- Задачи:
1 - Воспроизведите отрывок о Дымшице, начиная со слов «Поверить в это» и до слов «достать и его.» включительно.
2 - На какую должность, согласно отрывку о Дымшице, назначили майора Дымшица сразу после капитуляции Германии?
3 - Перечислите всех людей, кроме самого Дымшица, которые названы по фамилии в отрывке о Дымшице.

- Отрывок:
○ ○ ○ ○ ○

Поверить в это было невозможно.
Александр Львович Дымшиц был одной из самых одиозных фигур тогдашнего литературно-партийного истаблишмента, о чем весьма красноречиво свидетельствует ходившая тогда про него эпиграмма:
Там на неведомых дорожках
Следы невиданных зверей.
Там Дымшиц на коротких ножках —
Погрома жаждущий еврей.
При такой роли и такой репутации никакого резона «выбирать свободу» и просить политического убежища хоть в ФРГ, хоть в другой какой-нибудь капиталистической стране, у него не было.
С другой стороны он – как-никак – был евреем, и государственный советский антисемитизм мог достать и его.
К тому же в ФРГ у него было много влиятельных друзей, там о нем могла сохраниться и добрая память.
Сразу после капитуляции Германии майор Дымшиц был назначен ответственным за немецкую культуру. В составе советских оккупационных войск он был чем-то вроде министра. Он организовывал какие-то пайки голодавшим немецким писателям, актерам, художникам. Роль его в послевоенной Германии была огромной. Сам он, смеясь, говорил, что был тогда в должности Геббельса. (Он, конечно, говорил, – анти-Геббельса). О майоре Дымшице, который стал тогда их спасителем, много лет спустя с придыханием вспоминали потом Эрнст Буш и Елена Вайгель – блистательная актриса, вдова Брехта.

○ ○ ○ ○ ○

Сохранённые записи набора данных:
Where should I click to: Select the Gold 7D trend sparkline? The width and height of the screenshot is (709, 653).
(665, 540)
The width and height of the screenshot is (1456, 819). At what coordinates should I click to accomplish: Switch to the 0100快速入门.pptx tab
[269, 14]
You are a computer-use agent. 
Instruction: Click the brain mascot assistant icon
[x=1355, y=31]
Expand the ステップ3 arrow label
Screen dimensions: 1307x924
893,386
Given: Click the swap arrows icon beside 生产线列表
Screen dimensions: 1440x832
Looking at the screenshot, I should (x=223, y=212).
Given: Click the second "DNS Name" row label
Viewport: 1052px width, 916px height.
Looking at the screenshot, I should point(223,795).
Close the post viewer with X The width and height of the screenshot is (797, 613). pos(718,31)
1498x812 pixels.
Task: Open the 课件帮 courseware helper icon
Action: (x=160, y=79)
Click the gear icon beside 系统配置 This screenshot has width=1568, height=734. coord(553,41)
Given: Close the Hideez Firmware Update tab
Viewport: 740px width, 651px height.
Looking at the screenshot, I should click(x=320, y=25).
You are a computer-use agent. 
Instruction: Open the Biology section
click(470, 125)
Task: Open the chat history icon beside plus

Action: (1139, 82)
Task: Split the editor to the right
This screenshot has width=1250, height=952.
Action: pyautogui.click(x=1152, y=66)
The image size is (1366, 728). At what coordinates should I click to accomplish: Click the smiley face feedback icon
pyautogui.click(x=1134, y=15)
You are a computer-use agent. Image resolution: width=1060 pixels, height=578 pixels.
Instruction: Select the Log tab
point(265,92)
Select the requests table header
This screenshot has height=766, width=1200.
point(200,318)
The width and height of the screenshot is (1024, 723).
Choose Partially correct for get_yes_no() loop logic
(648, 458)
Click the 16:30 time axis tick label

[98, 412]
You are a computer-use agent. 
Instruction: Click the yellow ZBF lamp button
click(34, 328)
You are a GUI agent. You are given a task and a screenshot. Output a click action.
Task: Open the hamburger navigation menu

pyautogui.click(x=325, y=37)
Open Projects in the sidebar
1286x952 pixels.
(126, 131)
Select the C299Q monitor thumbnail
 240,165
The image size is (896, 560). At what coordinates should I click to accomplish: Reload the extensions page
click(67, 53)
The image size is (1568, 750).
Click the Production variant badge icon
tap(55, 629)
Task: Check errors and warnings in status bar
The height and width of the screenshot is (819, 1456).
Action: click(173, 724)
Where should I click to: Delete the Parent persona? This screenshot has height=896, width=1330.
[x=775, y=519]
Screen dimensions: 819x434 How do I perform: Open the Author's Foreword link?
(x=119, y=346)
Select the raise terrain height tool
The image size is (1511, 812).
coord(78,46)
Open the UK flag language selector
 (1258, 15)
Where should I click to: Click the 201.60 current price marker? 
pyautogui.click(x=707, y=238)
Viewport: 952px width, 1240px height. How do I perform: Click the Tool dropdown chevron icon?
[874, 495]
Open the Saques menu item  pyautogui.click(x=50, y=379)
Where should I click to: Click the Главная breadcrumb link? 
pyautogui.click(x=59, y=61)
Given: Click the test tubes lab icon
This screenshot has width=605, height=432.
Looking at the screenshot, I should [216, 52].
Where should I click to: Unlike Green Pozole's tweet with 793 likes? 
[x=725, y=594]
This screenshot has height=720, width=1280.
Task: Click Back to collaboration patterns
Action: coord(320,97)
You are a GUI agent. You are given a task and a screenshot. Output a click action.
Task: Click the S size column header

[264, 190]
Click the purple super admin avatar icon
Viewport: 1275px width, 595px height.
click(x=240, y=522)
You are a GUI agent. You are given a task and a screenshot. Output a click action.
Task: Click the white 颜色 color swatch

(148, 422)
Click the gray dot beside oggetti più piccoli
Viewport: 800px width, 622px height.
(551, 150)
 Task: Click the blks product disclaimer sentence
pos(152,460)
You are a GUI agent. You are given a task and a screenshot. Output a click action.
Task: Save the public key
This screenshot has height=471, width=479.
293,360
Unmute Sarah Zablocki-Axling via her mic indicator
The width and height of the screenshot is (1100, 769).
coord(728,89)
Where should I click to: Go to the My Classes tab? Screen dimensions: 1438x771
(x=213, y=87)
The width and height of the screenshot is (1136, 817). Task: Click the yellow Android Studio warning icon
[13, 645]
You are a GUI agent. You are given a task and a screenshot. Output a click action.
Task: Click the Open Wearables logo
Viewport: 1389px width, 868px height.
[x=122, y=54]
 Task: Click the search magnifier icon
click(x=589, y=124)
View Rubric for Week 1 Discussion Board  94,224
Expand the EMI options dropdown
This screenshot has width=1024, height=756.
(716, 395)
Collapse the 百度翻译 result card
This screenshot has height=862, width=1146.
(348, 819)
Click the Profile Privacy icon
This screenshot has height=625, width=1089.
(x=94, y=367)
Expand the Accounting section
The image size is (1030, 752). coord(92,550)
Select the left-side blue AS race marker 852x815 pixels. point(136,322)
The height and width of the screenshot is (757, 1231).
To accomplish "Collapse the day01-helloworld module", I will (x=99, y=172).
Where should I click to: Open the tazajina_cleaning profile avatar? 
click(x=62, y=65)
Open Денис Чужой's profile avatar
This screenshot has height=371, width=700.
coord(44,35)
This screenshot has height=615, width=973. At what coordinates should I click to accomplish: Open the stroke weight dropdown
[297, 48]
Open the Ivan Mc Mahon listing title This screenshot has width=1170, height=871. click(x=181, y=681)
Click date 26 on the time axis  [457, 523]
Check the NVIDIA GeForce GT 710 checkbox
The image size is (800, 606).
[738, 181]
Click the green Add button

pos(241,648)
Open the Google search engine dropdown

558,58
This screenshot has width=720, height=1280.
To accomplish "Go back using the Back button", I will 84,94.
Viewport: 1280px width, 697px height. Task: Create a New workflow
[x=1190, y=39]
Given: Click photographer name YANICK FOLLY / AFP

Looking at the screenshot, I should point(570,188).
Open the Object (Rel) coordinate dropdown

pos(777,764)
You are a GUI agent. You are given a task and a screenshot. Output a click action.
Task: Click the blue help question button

○ ○ ○ ○ ○

- Ответы по задачам:
1 -
Поверить в это было невозможно.
Александр Львович Дымшиц был одной из самых одиозных фигур тогдашнего литературно-партийного истаблишмента, о чем весьма красноречиво свидетельствует ходившая тогда про него эпиграмма:
Там на неведомых дорожках
Следы невиданных зверей.
Там Дымшиц на коротких ножках —
Погрома жаждущий еврей.
При такой роли и такой репутации никакого резона «выбирать свободу» и просить политического убежища хоть в ФРГ, хоть в другой какой-нибудь капиталистической стране, у него не было.
С другой стороны он – как-никак – был евреем, и государственный советский антисемитизм мог достать и его.

2 - Его назначили ответственным за немецкую культуру.

3 - Эрнст Буш, Елена Вайгель, Брехт, Геббельс